Jacob Elordi e A$AP Rocky riscrivono le regole dello stile maschile contemporaneo. Due icone diverse, unite da una stessa missione: trasformare la moda in un linguaggio autentico, libero e personale.
In un’epoca in cui la moda maschile si reinventa, due nomi brillano per la loro capacità di dettare tendenza più che seguirla: Jacob Elordi e A$AP Rocky. Entrambi incarnano un linguaggio estetico che va oltre il semplice “vestirsi bene”: parlano di identità, attitudine e contaminazione culturale.
Jacob Elordi, divenuto rapidamente il “cuore” del fashion system, non è solo un volto bello ma un interprete credibile della moda uomo. Con apparizioni regolari in look firmati Bottega Veneta ha saputo costruirsi una firma stilistica che tocca l’equilibrio perfetto fra comfort e design curato. Il suo gioco è sottile: non ostentare loghi, ma far trasparire personalità; non vestirsi per piacere agli altri, ma dare forma a una visione propria del maschile contemporaneo.

Dall’altro lato, A$AP Rocky ha fatto della moda un linguaggio pubblico e personale. Con il premio Fashion Icon alla CFDA nel 2025, lo stesso riconoscimento ricevuto dalla sua partner Rihanna nel 2014, conferma il suo ruolo di ponte fra strada e alta sartoria. La sua carriera di trend-setter non è casuale: da direttore creativo di Ray‑Ban, a fondatore del suo brand collettivo AWGE, fino alle collaborazioni con Bottega Veneta, Rocky esprime l’idea che lo stile maschile oggi sia ibrido, libero e identitario.
Perché Elordi e Rocky parlano alla nostra generazione
L’importanza di questi due protagonisti sta nel fatto che riescono a incarnare ciò che molti cercano: uno stile autentico, non rigidamente normato. Elordi mostra come si possa essere eleganti senza perdere spontaneità: i suoi look “paparazzi” sono diventati esempi di una mascolinità rilassata ma precisa. Rocky, invece, rappresenta la trasformazione di uno stile urbano in estetica globale: vestito per il red carpet, per la strada, per il palco, pensa il guardaroba come celebrazione di sé e della cultura che lo circonda.

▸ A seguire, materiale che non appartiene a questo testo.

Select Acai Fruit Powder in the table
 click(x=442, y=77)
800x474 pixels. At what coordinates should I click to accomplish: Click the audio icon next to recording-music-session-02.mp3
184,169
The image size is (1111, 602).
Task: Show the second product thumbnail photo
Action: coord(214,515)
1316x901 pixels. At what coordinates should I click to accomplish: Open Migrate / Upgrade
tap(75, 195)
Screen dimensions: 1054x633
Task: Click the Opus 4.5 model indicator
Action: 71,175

Insieme, trasferiscono un messaggio semplice quanto potente: non è questione solo di cosa indossi, ma di come lo indossi. Quando Jacob entra in una scena con la sua camicia oversize intrecciata, quando Rocky appare sul tappeto rosso in un completo Chanel che rende omaggio alle proprie origini creative, ci dicono che lo stile è mediazione fra libertà e cura, fra identità e sorpresa.
Il premio che sancisce un’epoca
La vittoria di A$AP Rocky alla CFDA 2025 è perfettamente simbolica: la moda non premia più solo i designer, ma chi interpreta culturalmente lo stile. E proprio questa logica vale anche per Elordi: non ha ancora alzato trofei, ma sta costruendo con coerenza un percorso che lo avvicina a questo spazio.

Quale lezione possiamo trarre?
La lezione è questa: se vuoi capire lo stile oggi e, soprattutto, farti piacere davvero osserva chi non si limita a vestirsi, ma a raccontarsi. Quello che fanno Elordi e Rocky non è solo andare “bene vestiti”: è mostrarsi al mondo con uno sguardo personale. Se puoi copiare qualcosa, copialo da qui: la fiducia nel proprio corpo, la volontà di sperimentare senza perdere coerenza, la capacità di prendere qualcosa di semplice (una maglia, un intreccio) e farlo parlare per te.